The man described in 1993 by the conservative political commentator
Kevin Phillips as the most antilabor President of the twentieth century
pushed through NAFTA and GATT, put up no serious fight for striker
replacement, destroyed health care reform as an issue, failed to press for
a hike in the minimum wage when the Democrats controlled both houses of
Congress in the first two years of his term and boasts of laying off
federal workers.
The two big trade agreements alone should have doomed any labor
move to endorse Clinton in '96. Does anyone now remember the toothless
"side agreements" that were cobbled onto the main treaties to allay labor
and environmental concerns?
Worse still, Clinton's assault on constitutional freedoms in the
counterterrorism act could have grim consequences for the type of
cross-border organizing that the trade agreements make more necessary than
ever. This is an act that had it been in force in the 1980s would have
rendered a felony labor's support of the African National Congress, not to
mention its supply of material aid to labor unions in the A.N.C. coalition.

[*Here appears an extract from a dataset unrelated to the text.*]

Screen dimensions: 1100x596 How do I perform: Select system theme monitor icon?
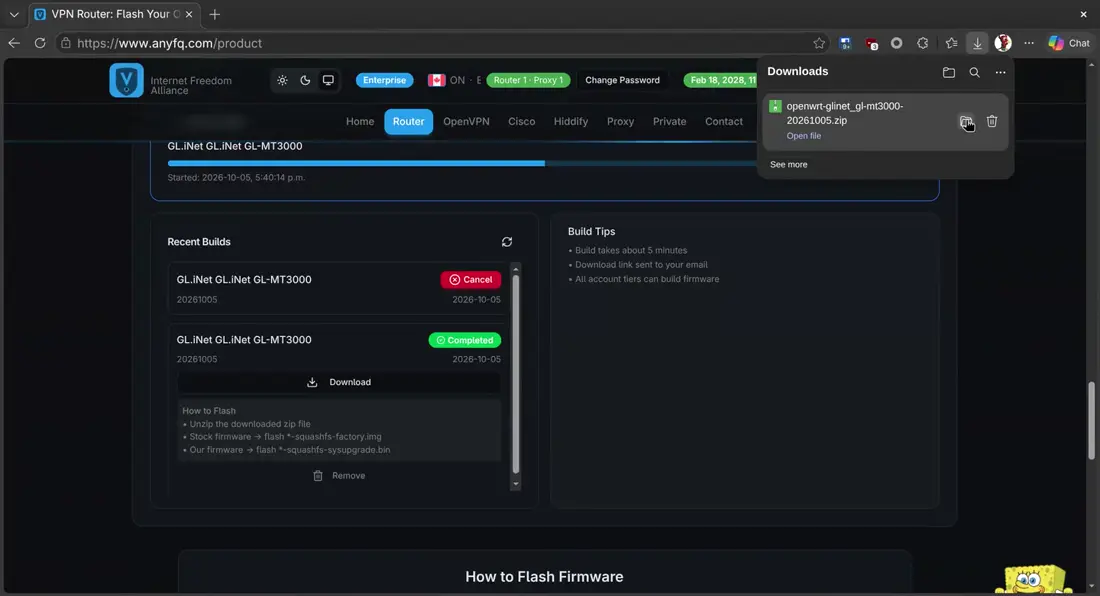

Almost the only scrap tossed to labor was an executive order
preventing federal contractors from breaking strikes by hiring permanent
replacements. (The President has no problem with short-term scabs,
regularly used to break or blunt strikes.) Labor supporters of Clinton
argue that his National Labor Relations Board has been less a creature of
employers than it was under Bush, and that unions have more room to
maneuver.
Such defenses of Clinton look pretty flabby next to the impact of
his basic economic strategy, governed by Wall Street and the bond houses.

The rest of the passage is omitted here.